You must earn a “Satisfactory” on all parts of the assignment to earn a “Satisfactory” on the assignment.
The assignment must be submitted through GitHub Classrooms. Each student receives one “free pass” for not submitting assignments via specified channels, after which you will receive a “Not Yet” mark.
Read each part of the assignment carefully, and use the check boxes to ensure you’ve addressed all elements of the assignment!
Learning outcomes
This assignment will reinforce key concepts in geospatial analysis by practicing the following:
- load vector/raster data
- simple raster operations
- simple vector operations
- spatial joins
Instructions
- Clone repository from GitHub Classrooms
- Download data from here
- Unzip data and place in repository
- Edit Quarto document with responses
- Push final edits before deadline
Your repository should have the following structure:
EDS223-HW3
│ README.md
│ Rmd/Proj files
│
└───data
│ gis_osm_buildings_a_free_1.gpkg
│ gis_osm_roads_free_1.gpkg
│
└───ACS_2019_5YR_TRACT_48_TEXAS.gdb
| │ census tract gdb files
|
└───VNP46A1 | │ VIIRS data files
Background
Climate change is increasing the frequency and intensity of extreme weather events, with devastating impacts. “In February 2021, the state of Texas suffered a major power crisis, which came about as a result of three severe winter storms sweeping across the United States on February 10–11, 13–17, and 15–20.”1 For more background, check out these engineering and political perspectives.
In this assignment, you will identify the impacts of these series of extreme winter storms by estimating the number of homes in the Houston metropolitan area that lost power and investigate whether not these impacts were disproportionately felt.
Your analysis will be based on remotely-sensed night lights data, acquired from the Visible Infrared Imaging Radiometer Suite (VIIRS) onboard the Suomi satellite.
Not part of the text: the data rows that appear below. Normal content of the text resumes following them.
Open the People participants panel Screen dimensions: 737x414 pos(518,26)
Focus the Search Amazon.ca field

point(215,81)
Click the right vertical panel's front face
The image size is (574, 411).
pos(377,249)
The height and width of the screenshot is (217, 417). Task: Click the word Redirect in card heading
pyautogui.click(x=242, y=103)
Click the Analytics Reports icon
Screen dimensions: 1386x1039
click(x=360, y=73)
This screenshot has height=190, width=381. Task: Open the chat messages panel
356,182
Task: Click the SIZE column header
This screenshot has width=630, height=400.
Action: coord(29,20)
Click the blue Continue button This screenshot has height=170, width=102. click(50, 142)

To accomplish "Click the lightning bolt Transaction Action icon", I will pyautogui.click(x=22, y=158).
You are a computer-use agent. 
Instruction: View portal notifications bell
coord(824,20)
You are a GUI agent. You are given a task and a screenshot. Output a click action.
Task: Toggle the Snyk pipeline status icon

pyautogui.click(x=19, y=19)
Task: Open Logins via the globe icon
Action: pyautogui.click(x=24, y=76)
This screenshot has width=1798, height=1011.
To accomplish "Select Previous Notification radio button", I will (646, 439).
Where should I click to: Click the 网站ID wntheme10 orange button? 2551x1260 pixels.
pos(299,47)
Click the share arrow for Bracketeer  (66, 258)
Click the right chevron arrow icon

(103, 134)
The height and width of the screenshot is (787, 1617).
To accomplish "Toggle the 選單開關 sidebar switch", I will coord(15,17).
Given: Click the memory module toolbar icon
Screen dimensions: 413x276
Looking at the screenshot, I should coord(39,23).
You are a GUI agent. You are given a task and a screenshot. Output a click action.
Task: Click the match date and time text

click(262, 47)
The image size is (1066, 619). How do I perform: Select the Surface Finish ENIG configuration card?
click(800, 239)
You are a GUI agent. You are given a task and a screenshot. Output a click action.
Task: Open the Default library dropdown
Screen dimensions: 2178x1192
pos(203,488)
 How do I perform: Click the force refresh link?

In particular, you will use the VNP46A1 to detect differences in night lights before and after the storm to identify areas that lost electric power.
To determine the number of homes that lost power, you link (spatially join) these areas with OpenStreetMap data on buildings and roads.
To investigate potential socioeconomic factors that influenced recovery, you will link your analysis with data from the US Census Bureau.
Description
For this assignment, you must produce the following:
Data details
Night lights
Use NASA’s Worldview to explore the data around the day of the storm. There are several days with too much cloud cover to be useful, but 2021-02-07 and 2021-02-16 provide two clear, contrasting images to visualize the extent of the power outage in Texas.
VIIRS data is distributed through NASA’s Level-1 and Atmospheric Archive & Distribution System Distributed Active Archive Center (LAADS DAAC). Many NASA Earth data products are distributed in 10x10 degree tiles in sinusoidal equal-area projection. Tiles are identified by their horizontal and vertical position in the grid. Houston lies on the border of tiles h08v05 and h08v06. We therefore need to download two tiles per date.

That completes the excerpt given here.